*TASK BRIEF:* Extract and repeat, unchanged, every line of the material from the one containing "Viewport: 1104px width, 690px height." down through the one containing "Looking at the screenshot, I should click(190, 100).", both included.

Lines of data
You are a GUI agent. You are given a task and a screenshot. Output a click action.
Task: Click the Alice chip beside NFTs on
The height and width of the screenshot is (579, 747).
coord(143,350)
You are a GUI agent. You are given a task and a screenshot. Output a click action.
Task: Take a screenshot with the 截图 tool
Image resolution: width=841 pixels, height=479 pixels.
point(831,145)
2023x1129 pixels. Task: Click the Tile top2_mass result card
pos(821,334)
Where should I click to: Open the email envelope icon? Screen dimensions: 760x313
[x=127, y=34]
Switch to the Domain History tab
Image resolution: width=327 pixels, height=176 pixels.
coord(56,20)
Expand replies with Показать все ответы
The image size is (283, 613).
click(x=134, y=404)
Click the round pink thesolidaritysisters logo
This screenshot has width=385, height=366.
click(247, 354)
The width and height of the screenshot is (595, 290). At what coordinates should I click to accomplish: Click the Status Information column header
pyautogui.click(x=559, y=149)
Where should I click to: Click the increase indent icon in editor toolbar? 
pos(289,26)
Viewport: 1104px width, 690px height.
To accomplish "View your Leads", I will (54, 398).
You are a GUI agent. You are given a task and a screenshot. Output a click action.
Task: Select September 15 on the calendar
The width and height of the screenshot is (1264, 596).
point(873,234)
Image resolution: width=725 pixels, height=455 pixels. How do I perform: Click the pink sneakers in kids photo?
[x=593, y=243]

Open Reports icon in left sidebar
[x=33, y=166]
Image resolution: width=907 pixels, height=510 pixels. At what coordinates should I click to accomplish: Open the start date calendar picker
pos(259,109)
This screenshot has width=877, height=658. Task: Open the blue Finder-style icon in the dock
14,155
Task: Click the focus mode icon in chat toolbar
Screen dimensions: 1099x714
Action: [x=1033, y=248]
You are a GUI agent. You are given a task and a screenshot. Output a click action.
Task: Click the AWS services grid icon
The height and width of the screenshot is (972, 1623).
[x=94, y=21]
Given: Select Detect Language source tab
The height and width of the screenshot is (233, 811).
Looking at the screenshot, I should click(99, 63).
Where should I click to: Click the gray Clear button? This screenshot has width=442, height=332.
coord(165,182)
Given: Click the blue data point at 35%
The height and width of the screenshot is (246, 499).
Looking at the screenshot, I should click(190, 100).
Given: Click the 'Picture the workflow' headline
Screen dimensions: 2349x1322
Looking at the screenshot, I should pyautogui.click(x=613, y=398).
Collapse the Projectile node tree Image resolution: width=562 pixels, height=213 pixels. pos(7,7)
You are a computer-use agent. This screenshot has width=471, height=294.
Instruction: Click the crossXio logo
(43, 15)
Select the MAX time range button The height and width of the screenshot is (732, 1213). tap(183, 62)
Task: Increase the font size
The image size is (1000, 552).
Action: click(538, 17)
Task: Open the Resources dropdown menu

*TASK ANSWER:*
Viewport: 1104px width, 690px height.
To accomplish "View your Leads", I will (54, 398).
You are a GUI agent. You are given a task and a screenshot. Output a click action.
Task: Select September 15 on the calendar
The width and height of the screenshot is (1264, 596).
point(873,234)
Image resolution: width=725 pixels, height=455 pixels. How do I perform: Click the pink sneakers in kids photo?
[x=593, y=243]

Open Reports icon in left sidebar
[x=33, y=166]
Image resolution: width=907 pixels, height=510 pixels. At what coordinates should I click to accomplish: Open the start date calendar picker
pos(259,109)
This screenshot has width=877, height=658. Task: Open the blue Finder-style icon in the dock
14,155
Task: Click the focus mode icon in chat toolbar
Screen dimensions: 1099x714
Action: [x=1033, y=248]
You are a GUI agent. You are given a task and a screenshot. Output a click action.
Task: Click the AWS services grid icon
The height and width of the screenshot is (972, 1623).
[x=94, y=21]
Given: Select Detect Language source tab
The height and width of the screenshot is (233, 811).
Looking at the screenshot, I should click(99, 63).
Where should I click to: Click the gray Clear button? This screenshot has width=442, height=332.
coord(165,182)
Given: Click the blue data point at 35%
The height and width of the screenshot is (246, 499).
Looking at the screenshot, I should click(190, 100).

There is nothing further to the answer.